We all love our pets and want to protect them however we can. That includes helping keep them safe from the rodents and nuisance wildlife they may encounter when spending time outdoors.
Whether you live in an urban, suburban or rural area, you are closer to nuisance wildlife than you might realize. Like all animals, their search for food, water and shelter can bring nuisance wildlife onto your property. While many of these animals — raccoons, mice and rats — may be anything but exotic, they can pose a serious threat to your pets. Fortunately, taking a few simple preventive measures can help provide your pets with an extra level of protection. Below are some helpful tips from our rodent and wildlife professionals that you can implement at home.

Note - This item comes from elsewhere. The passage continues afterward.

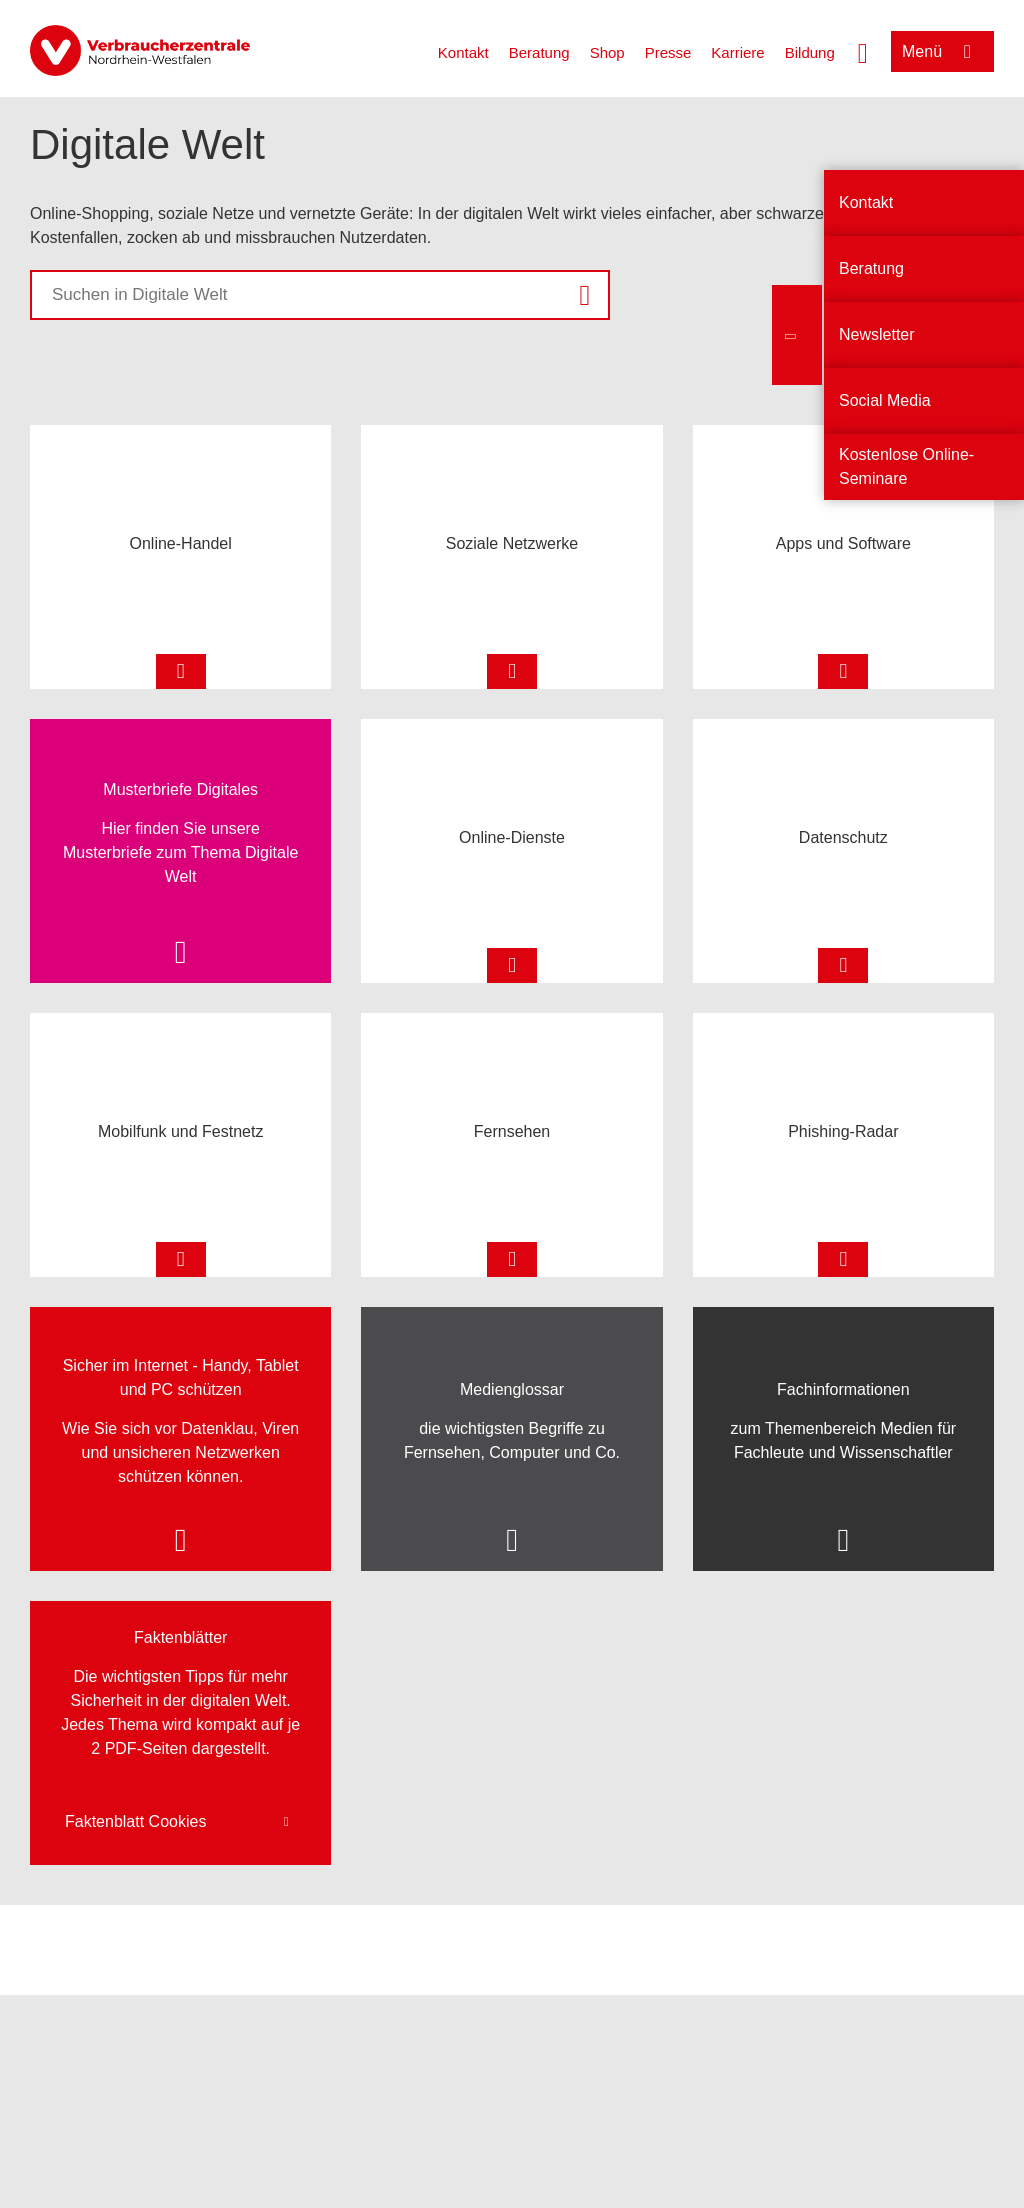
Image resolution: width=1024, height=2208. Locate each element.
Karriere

Keep Your Pet’s Vaccinations Current
Be sure to consult with your veterinarian about any regular or additional vaccines your pet can receive to help protect him or her against disease pathogens carried by wild animals. Also, ticks and fleas can be associated with nuisance wildlife as they can be brought into your yard by these animals. So you’ll also want to consult with your vet about keeping your pets current on tick and flea prevention.

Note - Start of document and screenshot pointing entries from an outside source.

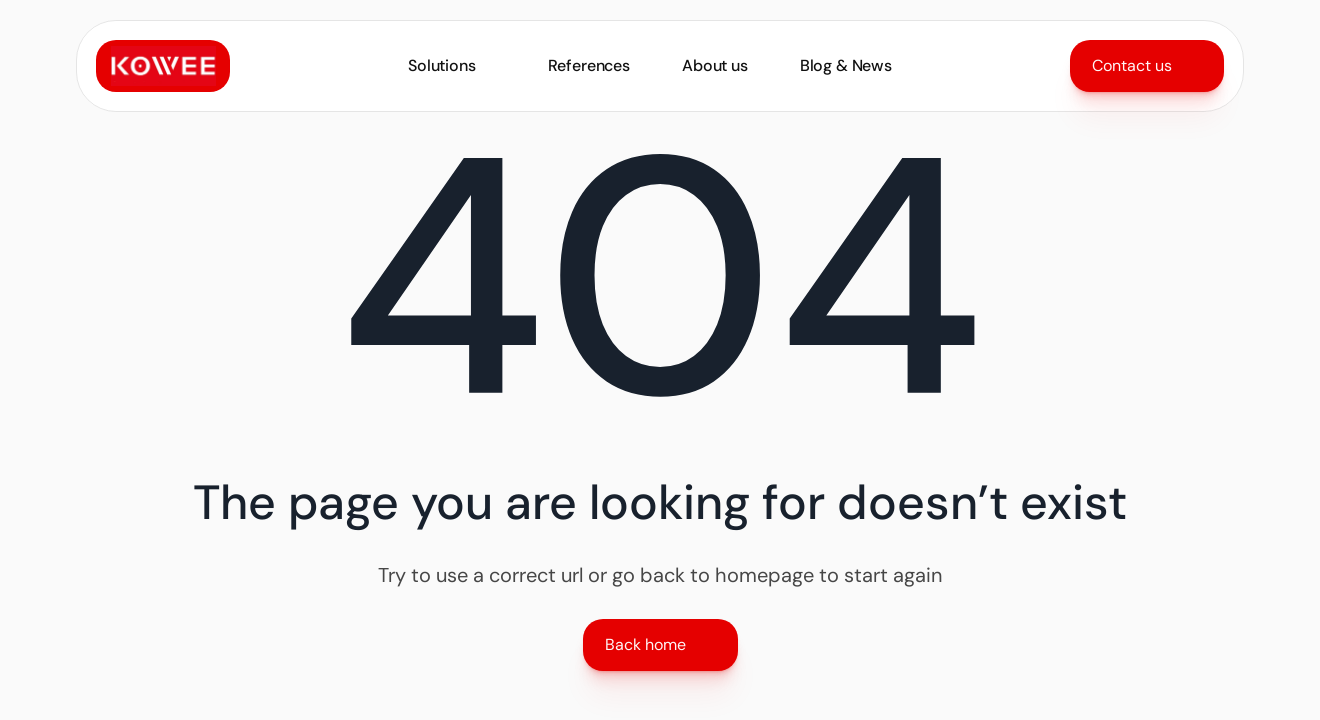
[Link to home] (163, 66)
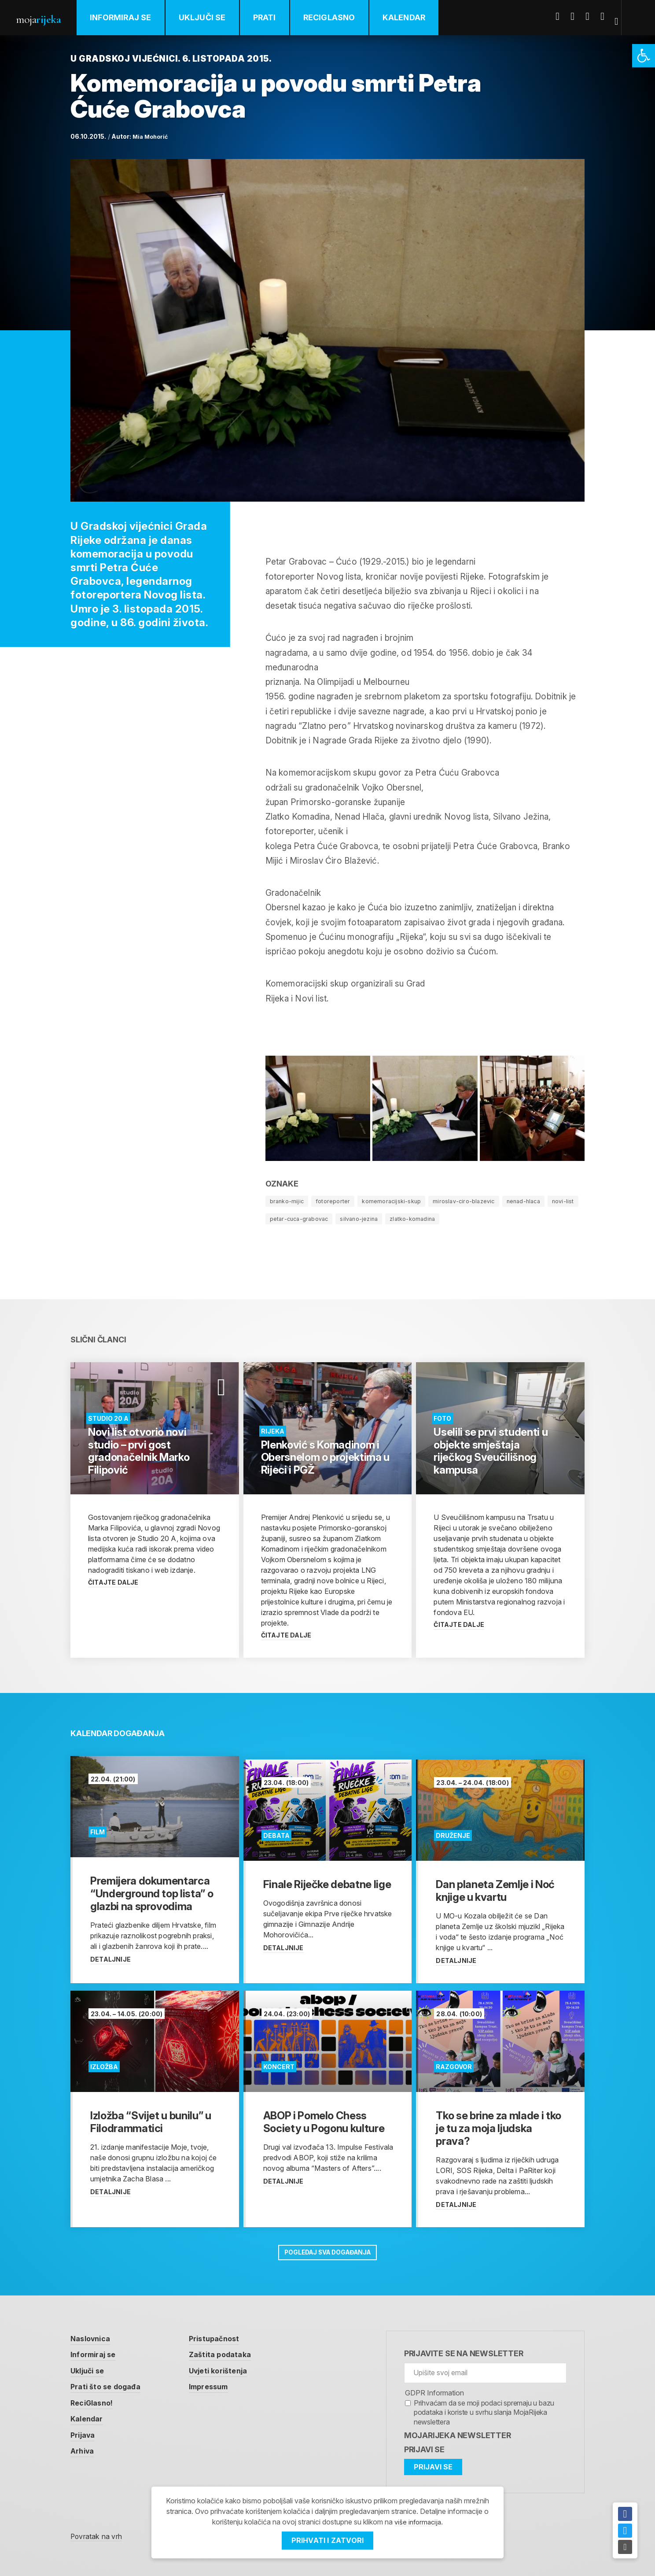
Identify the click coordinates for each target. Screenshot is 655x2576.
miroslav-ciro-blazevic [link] (475, 1201)
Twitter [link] (579, 16)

Don’t Leave Pet Food Outside
Strange as it may seem, perhaps you've caught mice eating cat food. Or you've noticed raccoons eating the cat or dog food you've set out on your patio or porch. Pet foods don't only appeal to pets. Omnivorous animals like raccoons, mice, rats and skunks enjoy both dry and wet foods as much as your pets do. Don't leave a meal out waiting for them. If you feed your pets outside, clean up after them and remove any leftovers as soon as possible. It’s also important to keep pet food in a sealed container so that nuisance wildlife won’t be able to smell it. And whenever possible, bring your pet food and water inside at night.
Try to Not Leave Your Pets Outside Unsupervised
Always keep an eye on your cat or dog if you know of any wildlife animals in the area. When letting your pet out, scan the yard to make sure there isn't already a wildlife animal there, as your pet may try to run towards it, potentially putting itself into danger. And if you do leave your dog or cat outside, occasionally check to make sure a wild animal hasn't found its way into your yard, as it could cause a disturbance.
Make Your Property Unattractive to Nuisance Wildlife
Clean up brush piles and other debris that might serve as nesting or hiding places for nuisance wildlife. Cut back any tall grasses. If you have fruit or nut trees on your property, pick up any ripened items that have fallen to the ground. These things can attract rodents like rats and mice. Use wire or some other barrier to close off openings along the bottom of your fencing to help keep predators from crawling into your yard. Make sure all your outdoor garbage receptacles are tightly sealed. Raccoons in particular love to forage through the trash. They’re smart and can open lids and knock trashcans over. You should consider keeping your trashcans inside something like a garage or shed until right before the trash is going to be picked up.
Bonus Tip: Assemble a First Aid Kit
You probably already have a first aid kit for your family, and it’s a good idea to have one for your pets in case of an incident, such as a wild animal attack. The American Veterinary Medical Association has a list of items that should be in this first aid kit, including pet specific items like:
- Emergency phone numbers (veterinarian, emergency vet, etc)
It also includes basic first-aid items like:
- Adhesive tape
- Hydrogen peroxide (3%)
Note: If there is an incident and your pet is hurt, your first action should always be to try to get your pet to your veterinarian or an emergency clinic.